Problem description: All records below are to be set down exactly, each character intact.

Stored data:
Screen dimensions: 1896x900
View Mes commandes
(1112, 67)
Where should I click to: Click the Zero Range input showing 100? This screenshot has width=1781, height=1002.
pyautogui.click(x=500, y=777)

Exercise answer:
Screen dimensions: 1896x900
View Mes commandes
(1112, 67)
Where should I click to: Click the Zero Range input showing 100? This screenshot has width=1781, height=1002.
pyautogui.click(x=500, y=777)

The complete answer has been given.